By choosing PROFIBER STAB 5, you are not only improving the quality and texture of your ice creams, but also offering your customers a more natural and balanced option, thus elevating the experience of enjoying artisanal ice cream to a healthier and more delicious level.

Selection of Ingredients

The secret behind the effectiveness of PROFIBER STAB 5 lies in its careful selection of natural ingredients. This stabilizer is composed of three types of vegetable fibers with specific technical functions that improve the quality of your ice creams and sorbets. Citrus fiber acts as a natural emulsifier, ensuring that the ingredients mix homogeneously and maintain a uniform texture. Flax fiber is an exceptional stabilizer that contributes to the structure of the ice cream, providing a solid and creamy base. Finally, psyllium is responsible for water retention, maintaining moisture and preventing the formation of ice crystals, which guarantees a smooth and perfect texture in every bite.

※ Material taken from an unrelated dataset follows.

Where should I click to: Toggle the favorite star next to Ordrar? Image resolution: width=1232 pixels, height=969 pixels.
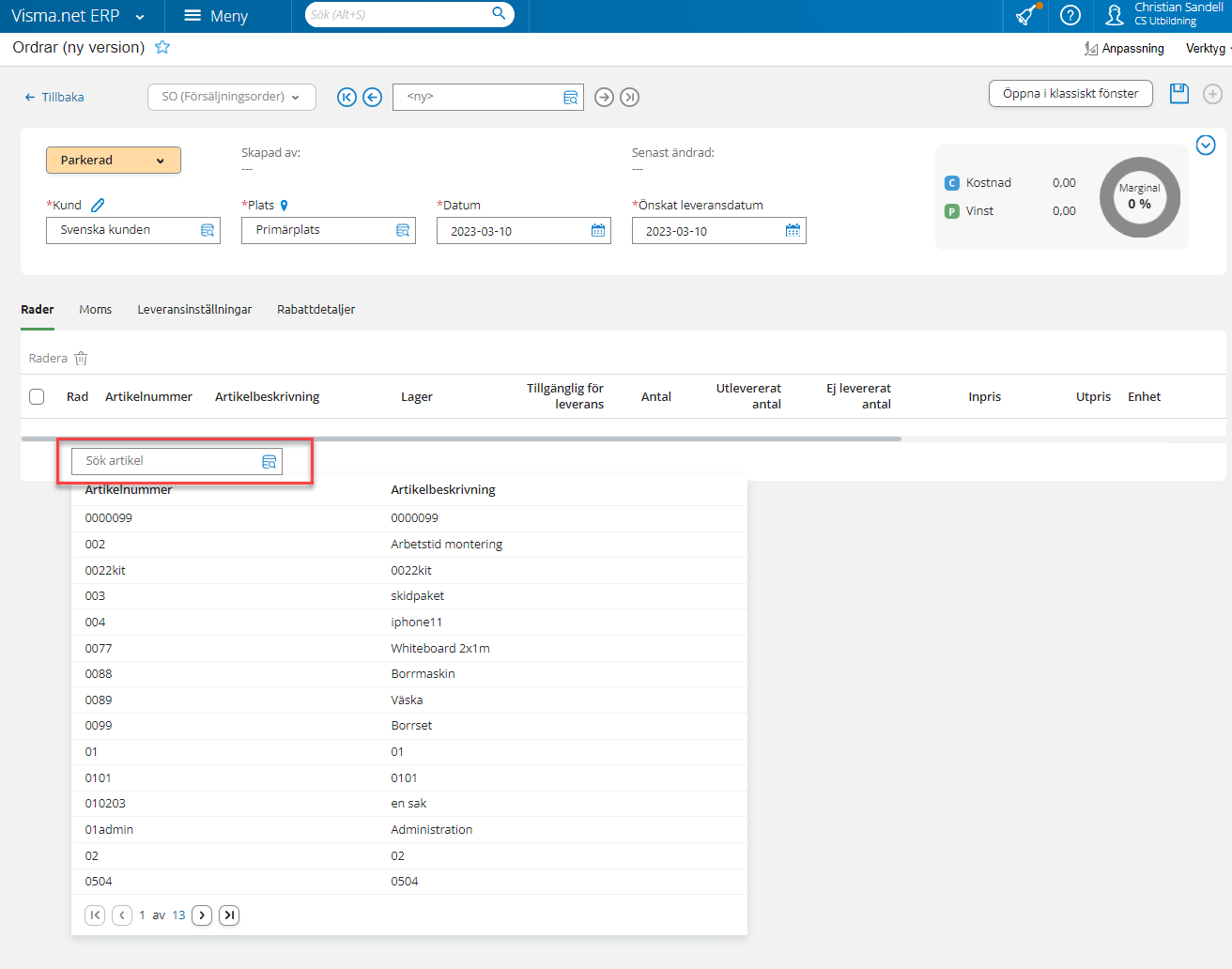[162, 46]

Exceptional Characteristics

  • Cold and hot stabilizer: PROFIBER STAB 5 offers unparalleled versatility, being effective in both cold and hot processes. This means you can achieve exceptional results no matter which technique you use.
  • Great emulsifying capacity: Thanks to its exceptional emulsifying capacity, our stabilizer ensures a homogeneous distribution of ingredients, achieving a smooth and creamy texture in every bite.
  • High creaminess contribution: Creaminess is essential for a quality ice cream, and PROFIBER STAB 5 does not skimp on this. It adds a silky and pleasant texture to your final product, which will delight the most demanding palates.
  • Anti-crystallizing power: Forget about unwanted crystals in your ice creams. PROFIBER STAB 5 acts as a protective shield, maintaining the perfect consistency and preventing the formation of crystals, even after storing the ice cream.
  • Neutral taste and Clean Label: We are proud to offer a stabilizer with a neutral taste and clean label. PROFIBER STAB 5 not only improves the quality of your ice cream, but also meets the expectations of modern consumers who are looking for products without additives.

Recommended Dosage

With PROFIBER STAB 5, excellence is at your fingertips. The recommended dosage is 0.5% of the total mass (in kg), but if you are working with bases that require greater stabilization, such as acidic fruits, you can increase the dosage up to 0.7%. The flexibility provided by this stabilizer allows you to adapt to your specific needs.

Mode of use

Incorporating PROFIBER STAB 5 is simple. Mix the stabilizer with the ice cream base in cold or hot (at 85º) with an electric mixer to disperse the product effectively. Let the mixture mature in the cold for 24 hours to ensure proper hydration and then churn in the ice cream maker. Freeze your ice cream or sorbet in the shortest possible time to maintain freshness and quality.

Important Observations:

To optimize the functionality of the product, we recommend hydrating PROFIBER STAB 5 in hot (at 85º). This small step will make a difference in the final quality of your ice creams.